Source data
..............................
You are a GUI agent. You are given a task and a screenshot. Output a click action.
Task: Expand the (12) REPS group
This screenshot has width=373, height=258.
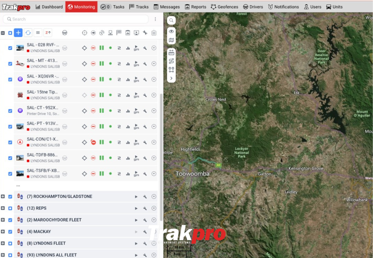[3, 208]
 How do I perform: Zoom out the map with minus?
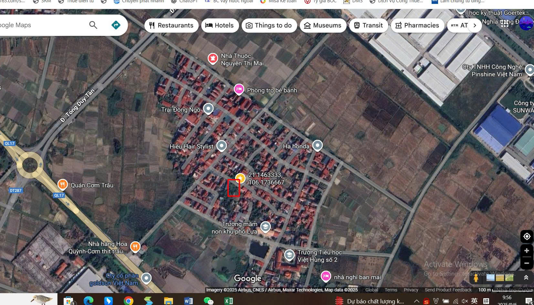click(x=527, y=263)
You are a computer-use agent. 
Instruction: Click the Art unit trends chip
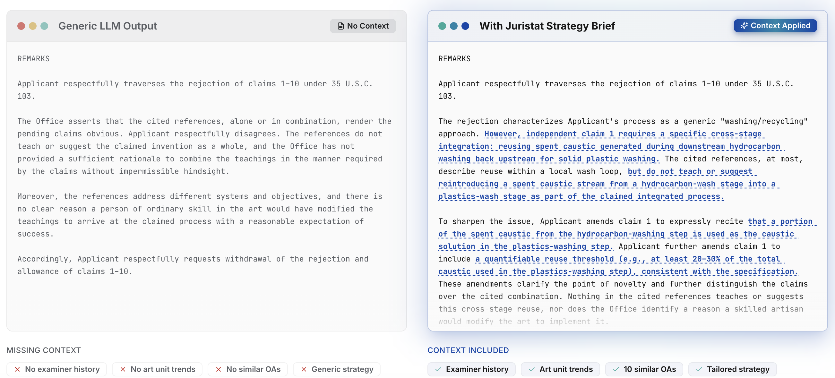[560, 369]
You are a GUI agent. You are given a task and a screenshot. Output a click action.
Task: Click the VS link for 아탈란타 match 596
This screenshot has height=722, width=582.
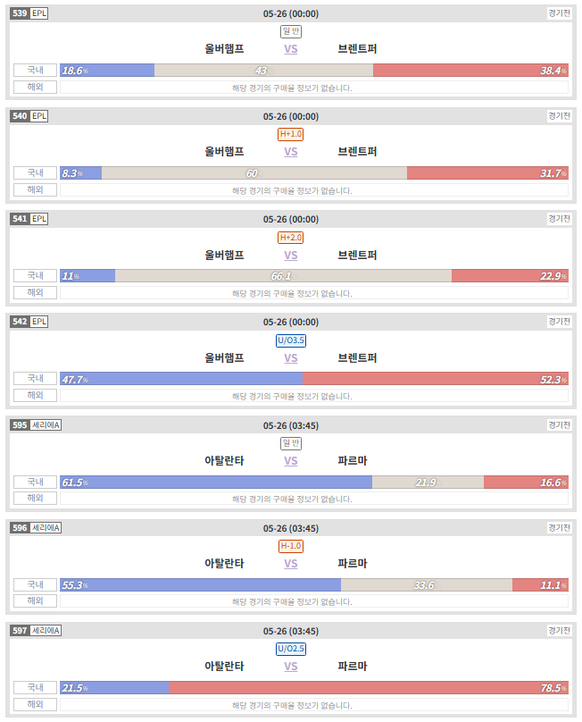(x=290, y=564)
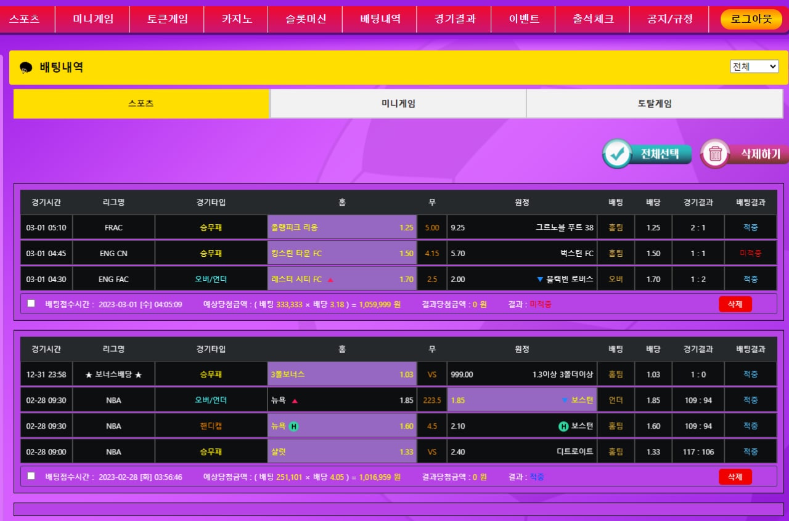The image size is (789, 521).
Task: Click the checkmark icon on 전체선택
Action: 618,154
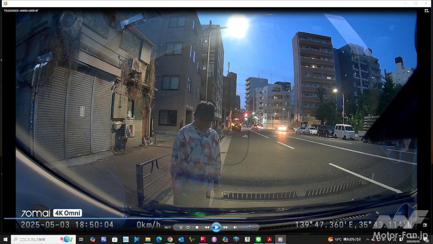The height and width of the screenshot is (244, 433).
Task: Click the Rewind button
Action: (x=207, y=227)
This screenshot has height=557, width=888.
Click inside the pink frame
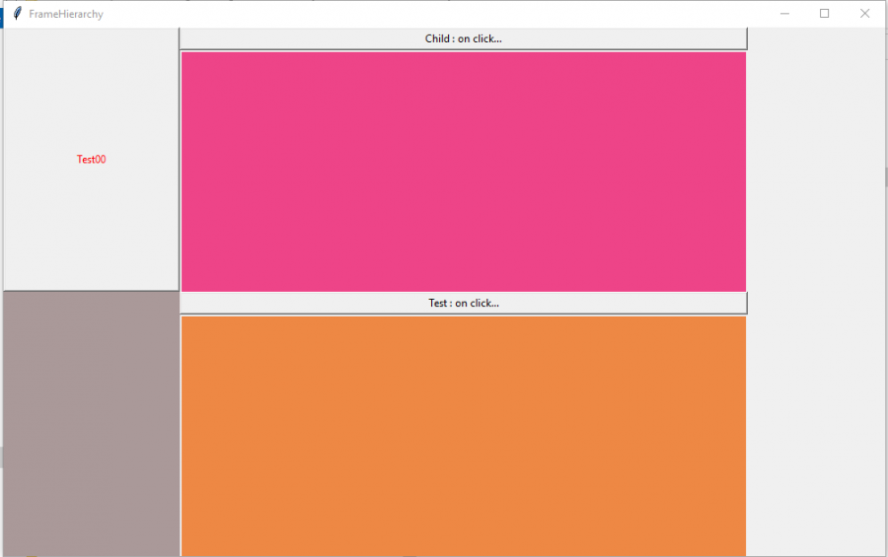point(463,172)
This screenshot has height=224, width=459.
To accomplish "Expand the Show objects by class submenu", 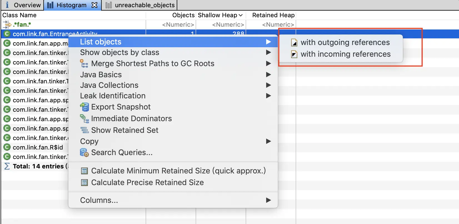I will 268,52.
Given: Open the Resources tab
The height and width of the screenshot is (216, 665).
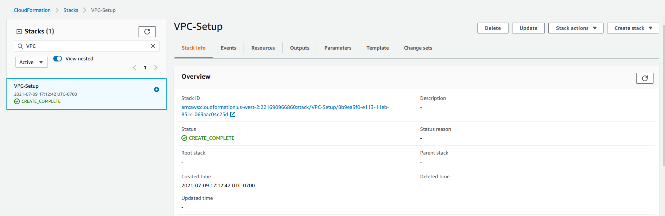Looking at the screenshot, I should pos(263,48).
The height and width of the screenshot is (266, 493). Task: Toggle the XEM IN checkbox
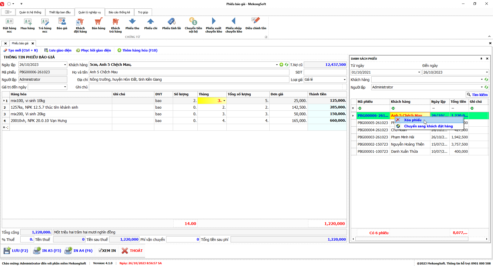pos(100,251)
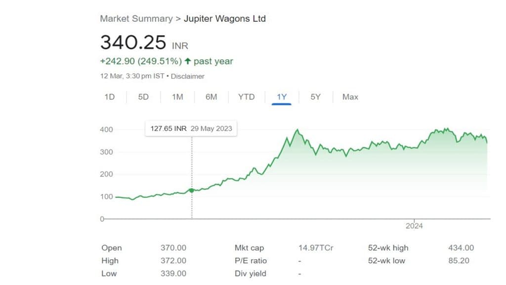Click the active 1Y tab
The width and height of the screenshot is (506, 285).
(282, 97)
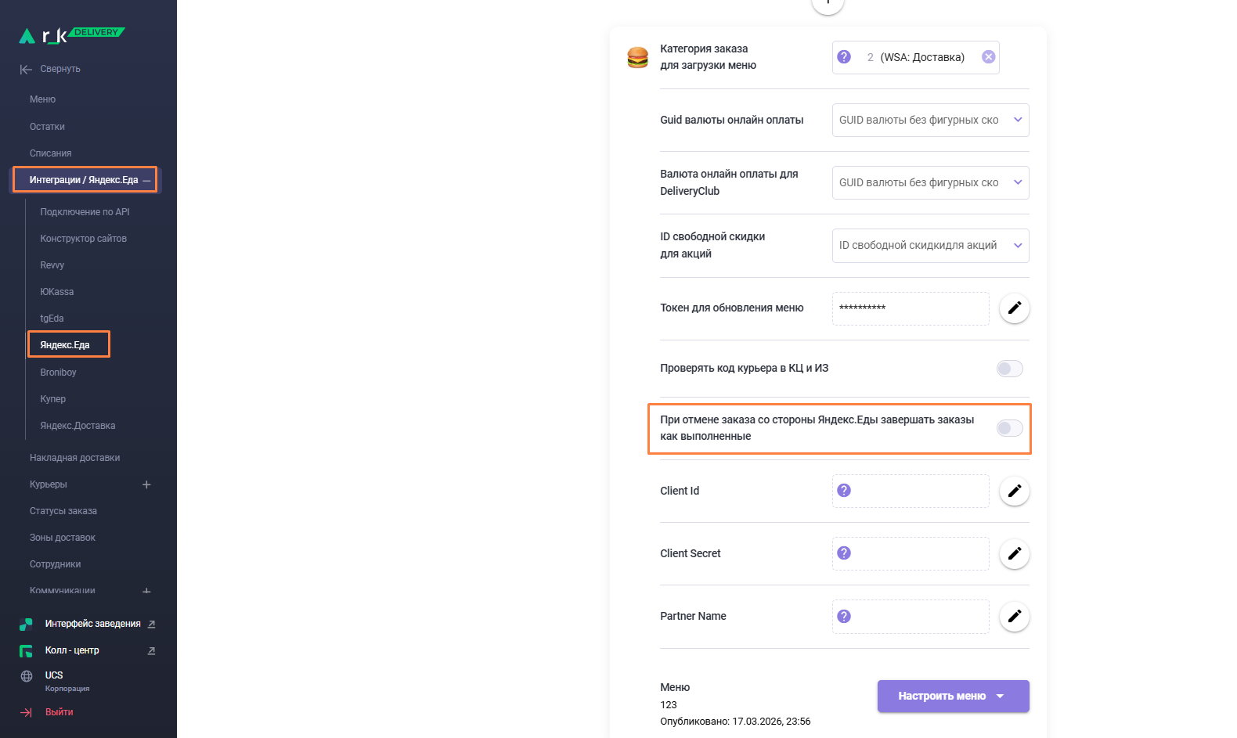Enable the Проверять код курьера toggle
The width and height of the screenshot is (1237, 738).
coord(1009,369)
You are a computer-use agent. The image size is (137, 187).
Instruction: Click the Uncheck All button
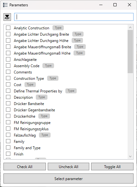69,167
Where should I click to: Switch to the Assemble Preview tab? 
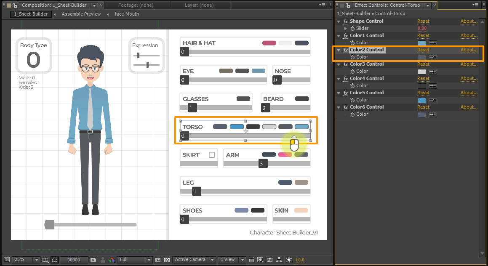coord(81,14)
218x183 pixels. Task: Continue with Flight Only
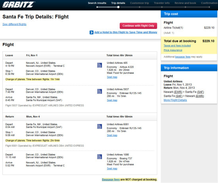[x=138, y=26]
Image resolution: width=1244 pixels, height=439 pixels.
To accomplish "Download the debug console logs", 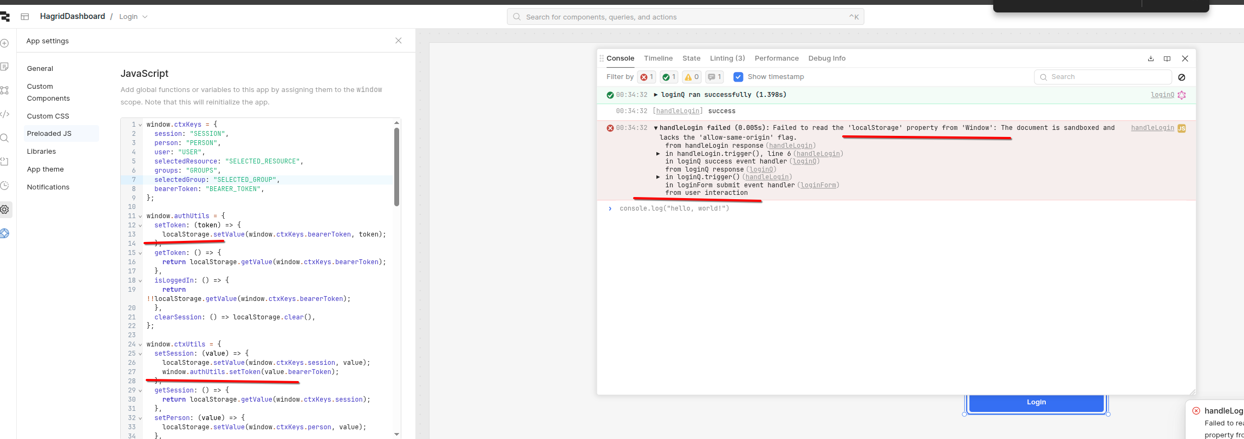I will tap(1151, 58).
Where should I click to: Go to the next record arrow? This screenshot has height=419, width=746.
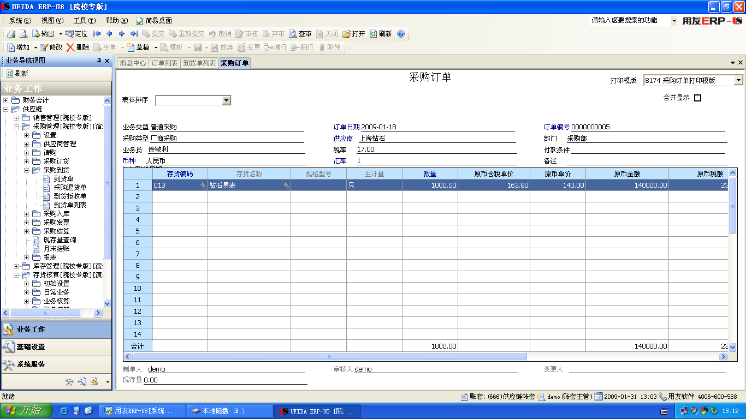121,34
..............................
Convert everything from the line containing "Where should I click to: Go" down to the end of the data into a JSON list of strings, one string per line, skipping blank lines. Leave the pictures out.

▶ _Answer_
[
  "Where should I click to: Go to the next record arrow? This screenshot has height=419, width=746.",
  "121,34"
]